(Beginning of Page extract)

Fatigue and Body Pain
A constant feeling of tiredness can be a sign of chronic inflammation as well as different chronic inflammatory illnesses. Unexplained body pain can also be a side effect of chronic inflammatory diseases.
How To Reduce Chronic Inflammation
Watch Your Diet
Kitchens says that the treatment of chronic inflammation is highly individualized but eating nutrient-rich and high-fiber foods helps. Harvard Health suggests avoiding or limiting foods that cause inflammation, such as refined carbohydrates, fried food, soda, red and processed meats, and margarine. Instead, go for tomatoes, olive oil, green and leafy vegetables, nuts, fruits like berries, oranges, and cherries, and fatty fish like salmon, tuna, sardines, and mackerel. The Mediterranean Diet is a good place to start.
Improve Sleep Quality
Dr. Sowa says, "Don't overlook good, quality sleep." Sleep disorders are drivers of chronic inflammation and if you think that you have one, seek help from a specialist to improve overall health. Dr. Sowa adds that 26 percent of American adults may have sleep apnea, but most are unaware of it.
According to Very Well Mind, some symptoms of chronic stress include decreased energy, irritability, anxiety, difficulty in sleeping and concentrating, body pain and muscle tension, upset stomach, and frequent illnesses or infections. If you have these symptoms, consider stress management so your chronic stress won't lead to other chronic illnesses.

(End of Page extract)

### Work to complete
Say whether each statement agrees with the page on chronic inflammation, answering yes or no and quoting the deciding words. 1. Harvard Health advises avoiding or limiting margarine. 2. Dr. Sowa says most American adults have sleep apnea. 3. Kitchens says chronic inflammation is treated the same way for everyone. The data that comes next is not needed for the task.

(Beginning of Extracted records)

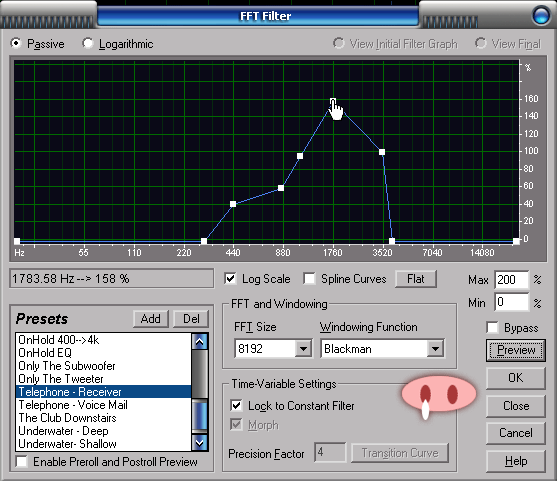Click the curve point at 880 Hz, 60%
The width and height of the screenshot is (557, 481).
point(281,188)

(End of Extracted records)
(Beginning of Extracted records)

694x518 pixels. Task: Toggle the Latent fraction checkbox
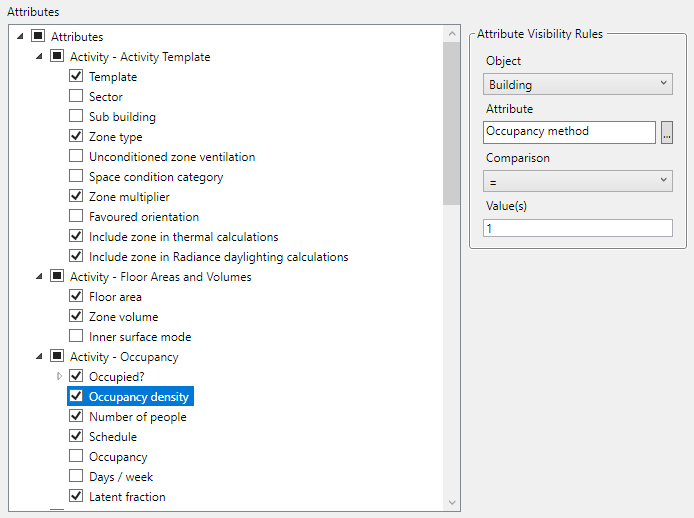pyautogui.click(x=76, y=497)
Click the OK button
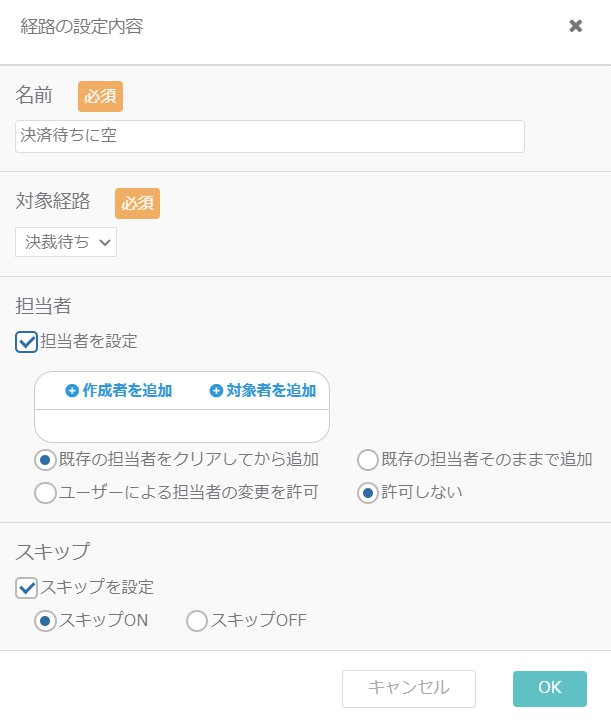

(End of Extracted records)

### Answer section
1. Yes: "Harvard Health suggests avoiding or limiting foods that cause inflammation, such as refined carbohydrates, fried food, soda, red and processed meats, and margarine."
2. No: "Dr. Sowa adds that 26 percent of American adults may have sleep apnea, but most are unaware of it."
3. No: "the treatment of chronic inflammation is highly individualized"